February 8, 2023 7:29 am

thanks Roy

the fact that homogenization “spreads around” the false UHI signal has been pointed out by others for more than a decade now, but never quite so rigorously afaik

typically the complaint is dismissed with red herrings like “you can’t measure temperature using raw averages” or now “land is smaller than sea”

lol can’t make this stuff up

the upshot is that despite official claims these temps are accurate to within .1 degrees (even when they are later changed by far more), the true error is much closer to 1 degree

and surface-based temperature readings have been obsolete since 1979

Reply to  TallDave
February 8, 2023 10:32 am

One small nit pick. It’s not true “error” but true “uncertainty”. All temperature measurements done in the field have systematic bias. You can’t just “cancel” systematic bias – but the climate scientists do.

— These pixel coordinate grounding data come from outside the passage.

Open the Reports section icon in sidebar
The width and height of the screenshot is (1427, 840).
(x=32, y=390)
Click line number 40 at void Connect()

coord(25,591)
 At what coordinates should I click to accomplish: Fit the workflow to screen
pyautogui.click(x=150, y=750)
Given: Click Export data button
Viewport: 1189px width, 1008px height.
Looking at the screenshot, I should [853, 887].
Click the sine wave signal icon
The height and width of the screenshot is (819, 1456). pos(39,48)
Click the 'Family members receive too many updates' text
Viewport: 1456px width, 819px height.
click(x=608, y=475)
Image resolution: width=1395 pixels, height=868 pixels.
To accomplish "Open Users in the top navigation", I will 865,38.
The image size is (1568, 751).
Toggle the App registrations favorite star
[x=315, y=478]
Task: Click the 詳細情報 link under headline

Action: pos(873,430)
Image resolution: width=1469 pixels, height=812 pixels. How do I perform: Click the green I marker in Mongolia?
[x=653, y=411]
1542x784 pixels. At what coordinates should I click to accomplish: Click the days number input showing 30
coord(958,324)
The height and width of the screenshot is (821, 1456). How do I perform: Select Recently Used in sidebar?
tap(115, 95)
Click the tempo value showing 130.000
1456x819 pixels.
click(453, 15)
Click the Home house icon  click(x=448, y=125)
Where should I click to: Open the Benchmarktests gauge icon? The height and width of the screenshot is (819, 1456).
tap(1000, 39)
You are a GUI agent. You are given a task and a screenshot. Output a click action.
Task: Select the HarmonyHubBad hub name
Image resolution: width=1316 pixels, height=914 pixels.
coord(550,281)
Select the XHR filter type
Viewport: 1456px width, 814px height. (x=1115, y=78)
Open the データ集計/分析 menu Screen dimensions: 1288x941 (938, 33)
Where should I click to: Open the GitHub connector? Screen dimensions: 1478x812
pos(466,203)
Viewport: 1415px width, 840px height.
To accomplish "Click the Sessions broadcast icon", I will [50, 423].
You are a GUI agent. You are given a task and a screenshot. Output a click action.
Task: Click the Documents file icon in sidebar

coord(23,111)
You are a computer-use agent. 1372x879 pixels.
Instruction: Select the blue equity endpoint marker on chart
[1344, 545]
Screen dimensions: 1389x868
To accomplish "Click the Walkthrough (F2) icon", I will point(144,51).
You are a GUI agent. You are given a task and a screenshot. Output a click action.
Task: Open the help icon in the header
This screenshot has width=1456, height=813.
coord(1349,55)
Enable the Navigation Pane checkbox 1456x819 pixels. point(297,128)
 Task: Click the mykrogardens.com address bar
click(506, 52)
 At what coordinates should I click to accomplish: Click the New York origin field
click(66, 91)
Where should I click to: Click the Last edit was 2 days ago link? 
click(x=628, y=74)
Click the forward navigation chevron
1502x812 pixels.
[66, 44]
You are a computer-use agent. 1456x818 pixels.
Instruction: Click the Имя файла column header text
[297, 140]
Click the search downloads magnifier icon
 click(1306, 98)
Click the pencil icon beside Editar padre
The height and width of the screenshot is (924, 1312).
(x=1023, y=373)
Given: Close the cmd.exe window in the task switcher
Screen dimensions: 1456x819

uncertainty(total) = uncertainty(random) + uncertainty(systematic)

What climate scientists knows what each component is?

Rud Istvan
February 8, 2023 7:38 am

Some y ears ago I posted here an analysis of raw/homogenized for all the “1” (best) US stations surveyed by the WUWT Surface Station siting project. There were 14, of which 4 were urban and 3 of the four usable (the forth had a data quirk). It showed that homogenization did a reasonable job of removing UHI from the Urban stations, but at a cost of adding false UHI to all but one of the suburban/rural stations. Roy’s part two result on a much larger sample is similar.

Reply to  Rud Istvan
February 8, 2023 10:34 am

Homogenization not only spreads UHI but it works to spread systematic bias in field measurement stations around to other stations.

My guess is that there is less than 1% of the temperature measurement stations today, even in the US, that has no systematic bias.

February 8, 2023 7:39 am

If there is excessive warming trend in USHCN, then why does USCRN have as much warming trend as USHCN has?